In the Ukrainian language there borrowings from the Polish language (в’язень, застава, ліжко, зичити), from the Check language (брама, праця, вагатися). There also exist Turkic words (кабан, кайдани) in the Ukrainian language.

Words borrowed from the English language are partially assimilated (футбол, хокей). Some borrowings in the Ukrainian language are restricted in word-formation. Such words as ноу-хау, от кутюр have no derivatives.

International words are used in both languages: organisation, telephone, judo, banana. Some international words can coincide only in one of the meanings. E.g.: the words stress, faculty, data. They are called pseudointernationalisms.

9. False Etymology

The historical development of borrowed words often brings about an indistinctness of the word’s etymological meaning. The words are then wrongly associated with their ultimate source whereas actually the word may have come through some intermediate language. The word debt comes not from the Latin word debit but from the French dette while doubt comes not from the Latin word dubitare but from the French word doute. But scientists wrongly attributed them directly to the Latin source and consequently introduced the missing b which never came to be pronounced.

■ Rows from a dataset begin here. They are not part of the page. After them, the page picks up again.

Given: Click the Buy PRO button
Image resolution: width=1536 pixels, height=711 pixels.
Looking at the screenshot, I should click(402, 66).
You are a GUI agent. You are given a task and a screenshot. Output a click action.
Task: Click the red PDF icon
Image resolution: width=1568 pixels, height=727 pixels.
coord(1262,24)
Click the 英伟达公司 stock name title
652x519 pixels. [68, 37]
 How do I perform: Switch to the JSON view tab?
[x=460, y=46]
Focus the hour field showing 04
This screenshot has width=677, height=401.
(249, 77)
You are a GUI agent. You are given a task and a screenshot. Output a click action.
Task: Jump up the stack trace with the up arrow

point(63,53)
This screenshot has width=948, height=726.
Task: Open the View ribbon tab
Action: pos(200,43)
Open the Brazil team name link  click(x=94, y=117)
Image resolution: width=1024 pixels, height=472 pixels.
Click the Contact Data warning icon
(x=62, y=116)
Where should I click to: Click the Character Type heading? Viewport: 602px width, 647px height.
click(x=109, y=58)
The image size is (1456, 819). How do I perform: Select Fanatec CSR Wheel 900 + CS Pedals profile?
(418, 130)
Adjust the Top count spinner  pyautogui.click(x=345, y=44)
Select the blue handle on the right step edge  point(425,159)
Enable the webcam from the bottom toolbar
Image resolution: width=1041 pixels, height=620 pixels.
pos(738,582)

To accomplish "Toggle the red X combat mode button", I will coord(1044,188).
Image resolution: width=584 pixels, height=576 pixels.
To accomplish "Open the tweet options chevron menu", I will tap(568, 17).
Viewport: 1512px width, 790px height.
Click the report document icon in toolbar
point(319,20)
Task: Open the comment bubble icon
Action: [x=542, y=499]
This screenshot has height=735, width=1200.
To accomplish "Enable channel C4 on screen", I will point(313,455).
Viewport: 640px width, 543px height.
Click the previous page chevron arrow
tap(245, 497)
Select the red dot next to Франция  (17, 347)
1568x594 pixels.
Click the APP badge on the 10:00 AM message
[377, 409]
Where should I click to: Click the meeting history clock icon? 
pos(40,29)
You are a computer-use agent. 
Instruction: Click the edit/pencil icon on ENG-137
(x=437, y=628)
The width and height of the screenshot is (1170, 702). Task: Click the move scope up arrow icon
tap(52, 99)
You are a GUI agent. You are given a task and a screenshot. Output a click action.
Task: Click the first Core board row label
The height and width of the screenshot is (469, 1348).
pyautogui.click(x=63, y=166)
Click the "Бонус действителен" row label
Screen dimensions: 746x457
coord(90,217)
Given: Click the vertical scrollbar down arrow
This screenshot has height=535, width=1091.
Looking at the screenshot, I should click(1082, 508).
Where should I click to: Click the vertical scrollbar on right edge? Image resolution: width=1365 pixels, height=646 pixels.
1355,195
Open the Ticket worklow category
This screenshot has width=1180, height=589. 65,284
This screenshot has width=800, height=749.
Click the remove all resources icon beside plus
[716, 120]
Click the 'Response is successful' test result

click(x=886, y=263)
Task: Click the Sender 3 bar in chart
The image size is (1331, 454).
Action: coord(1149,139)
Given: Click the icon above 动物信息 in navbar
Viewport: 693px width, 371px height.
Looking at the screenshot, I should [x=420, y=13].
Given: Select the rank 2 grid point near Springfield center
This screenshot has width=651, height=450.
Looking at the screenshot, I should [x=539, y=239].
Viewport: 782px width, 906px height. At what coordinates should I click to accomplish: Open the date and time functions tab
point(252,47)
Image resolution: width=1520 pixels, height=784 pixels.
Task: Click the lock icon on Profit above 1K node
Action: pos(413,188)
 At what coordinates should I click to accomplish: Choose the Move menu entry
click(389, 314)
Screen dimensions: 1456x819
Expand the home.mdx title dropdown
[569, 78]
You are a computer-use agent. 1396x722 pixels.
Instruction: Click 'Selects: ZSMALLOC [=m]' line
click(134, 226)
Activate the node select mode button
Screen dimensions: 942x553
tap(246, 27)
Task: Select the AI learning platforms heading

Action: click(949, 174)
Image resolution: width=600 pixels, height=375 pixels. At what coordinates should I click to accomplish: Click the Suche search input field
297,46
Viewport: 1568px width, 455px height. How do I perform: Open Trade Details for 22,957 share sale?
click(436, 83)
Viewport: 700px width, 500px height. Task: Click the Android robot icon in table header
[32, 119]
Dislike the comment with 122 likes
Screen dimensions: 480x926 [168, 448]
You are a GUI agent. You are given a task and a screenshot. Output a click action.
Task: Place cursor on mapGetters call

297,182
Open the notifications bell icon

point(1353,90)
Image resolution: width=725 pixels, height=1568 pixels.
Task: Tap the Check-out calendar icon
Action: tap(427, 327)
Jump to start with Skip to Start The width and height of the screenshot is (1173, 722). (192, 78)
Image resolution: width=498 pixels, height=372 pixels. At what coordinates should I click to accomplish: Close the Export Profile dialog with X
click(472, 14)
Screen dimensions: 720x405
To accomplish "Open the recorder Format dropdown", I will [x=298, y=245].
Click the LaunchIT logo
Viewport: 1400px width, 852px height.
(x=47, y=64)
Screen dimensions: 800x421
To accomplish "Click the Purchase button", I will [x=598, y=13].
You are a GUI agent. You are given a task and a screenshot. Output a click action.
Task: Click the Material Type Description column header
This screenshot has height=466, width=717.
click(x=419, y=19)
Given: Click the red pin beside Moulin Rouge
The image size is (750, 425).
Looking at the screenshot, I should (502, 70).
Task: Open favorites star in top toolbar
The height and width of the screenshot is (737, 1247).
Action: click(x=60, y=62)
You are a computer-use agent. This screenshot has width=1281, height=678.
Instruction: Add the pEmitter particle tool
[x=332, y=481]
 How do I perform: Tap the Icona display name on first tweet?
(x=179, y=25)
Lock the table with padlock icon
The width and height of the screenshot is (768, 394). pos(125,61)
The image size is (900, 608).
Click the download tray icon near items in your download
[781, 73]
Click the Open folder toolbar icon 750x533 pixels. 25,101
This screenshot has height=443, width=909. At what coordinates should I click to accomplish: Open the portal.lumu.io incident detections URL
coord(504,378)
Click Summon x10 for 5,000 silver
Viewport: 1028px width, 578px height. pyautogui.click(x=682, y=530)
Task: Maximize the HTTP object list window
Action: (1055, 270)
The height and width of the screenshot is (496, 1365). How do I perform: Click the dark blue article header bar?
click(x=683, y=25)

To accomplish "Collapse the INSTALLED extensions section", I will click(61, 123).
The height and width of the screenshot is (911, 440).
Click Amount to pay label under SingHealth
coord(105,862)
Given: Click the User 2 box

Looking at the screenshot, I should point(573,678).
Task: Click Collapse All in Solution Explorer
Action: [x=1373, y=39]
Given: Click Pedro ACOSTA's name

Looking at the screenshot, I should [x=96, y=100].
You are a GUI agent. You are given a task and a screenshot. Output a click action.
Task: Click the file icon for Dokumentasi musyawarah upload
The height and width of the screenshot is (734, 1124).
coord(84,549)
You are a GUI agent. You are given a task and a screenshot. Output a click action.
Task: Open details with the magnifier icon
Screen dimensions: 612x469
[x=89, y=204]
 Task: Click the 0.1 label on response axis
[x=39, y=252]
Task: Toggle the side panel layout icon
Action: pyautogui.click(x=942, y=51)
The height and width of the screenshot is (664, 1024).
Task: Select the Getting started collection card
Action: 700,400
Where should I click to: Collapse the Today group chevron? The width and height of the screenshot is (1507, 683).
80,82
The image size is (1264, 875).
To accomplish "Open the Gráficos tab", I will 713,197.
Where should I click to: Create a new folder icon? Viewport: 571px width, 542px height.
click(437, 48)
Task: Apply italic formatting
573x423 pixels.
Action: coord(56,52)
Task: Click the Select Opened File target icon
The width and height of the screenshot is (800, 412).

In many cases words lose their etymological clarity. The word buttery (larder) which came from the Latin word botaria (Latin bota – barrel, bottle) was wrongly associated with the English word butter. Such instances of the so-called folk etymology are not very rare in the English language.

In some cases folk etymology leads to the appearance of compound words which are tautological. In the word greyhound the first element of which comes from the Scandinavian grey (собака) was associated with grey meaning colour.

Sometimes under the influence of folk etymology the spelling of the word is changed. The word hiccough was written hicket but it was associated with the word cough and a new spelling was introduced.